Nothing in the records should be altered; retype them all exactly.

____

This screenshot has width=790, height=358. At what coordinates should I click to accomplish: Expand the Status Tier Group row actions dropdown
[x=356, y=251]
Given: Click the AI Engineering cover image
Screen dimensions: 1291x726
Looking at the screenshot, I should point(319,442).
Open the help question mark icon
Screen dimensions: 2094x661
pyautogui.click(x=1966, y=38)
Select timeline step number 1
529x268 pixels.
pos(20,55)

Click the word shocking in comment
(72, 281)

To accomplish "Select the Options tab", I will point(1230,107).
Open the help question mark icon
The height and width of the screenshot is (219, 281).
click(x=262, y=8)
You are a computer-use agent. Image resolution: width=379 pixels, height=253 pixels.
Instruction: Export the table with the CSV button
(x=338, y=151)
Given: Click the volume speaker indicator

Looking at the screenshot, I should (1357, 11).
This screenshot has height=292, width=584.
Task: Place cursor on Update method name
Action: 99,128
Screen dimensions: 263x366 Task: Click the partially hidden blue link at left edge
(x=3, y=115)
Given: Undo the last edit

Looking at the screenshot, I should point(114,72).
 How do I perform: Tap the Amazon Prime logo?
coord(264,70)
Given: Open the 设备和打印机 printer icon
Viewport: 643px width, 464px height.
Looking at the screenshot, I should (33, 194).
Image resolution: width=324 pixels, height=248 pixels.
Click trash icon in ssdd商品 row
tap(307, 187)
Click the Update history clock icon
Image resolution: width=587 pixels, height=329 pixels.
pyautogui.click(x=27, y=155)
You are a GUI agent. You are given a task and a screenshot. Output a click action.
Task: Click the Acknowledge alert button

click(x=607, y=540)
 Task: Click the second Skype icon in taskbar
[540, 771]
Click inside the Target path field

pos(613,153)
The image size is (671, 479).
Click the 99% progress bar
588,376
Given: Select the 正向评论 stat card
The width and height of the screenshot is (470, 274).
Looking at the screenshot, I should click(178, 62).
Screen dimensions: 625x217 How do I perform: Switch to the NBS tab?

____

▶ _Task result_
This screenshot has width=790, height=358. At what coordinates should I click to accomplish: Expand the Status Tier Group row actions dropdown
[x=356, y=251]
Given: Click the AI Engineering cover image
Screen dimensions: 1291x726
Looking at the screenshot, I should point(319,442).
Open the help question mark icon
Screen dimensions: 2094x661
pyautogui.click(x=1966, y=38)
Select timeline step number 1
529x268 pixels.
pos(20,55)

Click the word shocking in comment
(72, 281)

To accomplish "Select the Options tab", I will point(1230,107).
Open the help question mark icon
The height and width of the screenshot is (219, 281).
click(x=262, y=8)
You are a computer-use agent. Image resolution: width=379 pixels, height=253 pixels.
Instruction: Export the table with the CSV button
(x=338, y=151)
Given: Click the volume speaker indicator

Looking at the screenshot, I should (1357, 11).
This screenshot has height=292, width=584.
Task: Place cursor on Update method name
Action: 99,128
Screen dimensions: 263x366 Task: Click the partially hidden blue link at left edge
(x=3, y=115)
Given: Undo the last edit

Looking at the screenshot, I should point(114,72).
 How do I perform: Tap the Amazon Prime logo?
coord(264,70)
Given: Open the 设备和打印机 printer icon
Viewport: 643px width, 464px height.
Looking at the screenshot, I should (33, 194).
Image resolution: width=324 pixels, height=248 pixels.
Click trash icon in ssdd商品 row
tap(307, 187)
Click the Update history clock icon
Image resolution: width=587 pixels, height=329 pixels.
pyautogui.click(x=27, y=155)
You are a GUI agent. You are given a task and a screenshot. Output a click action.
Task: Click the Acknowledge alert button

click(x=607, y=540)
 Task: Click the second Skype icon in taskbar
[540, 771]
Click inside the Target path field

pos(613,153)
The image size is (671, 479).
Click the 99% progress bar
588,376
Given: Select the 正向评论 stat card
The width and height of the screenshot is (470, 274).
Looking at the screenshot, I should click(178, 62).
Screen dimensions: 625x217 How do I perform: Switch to the NBS tab?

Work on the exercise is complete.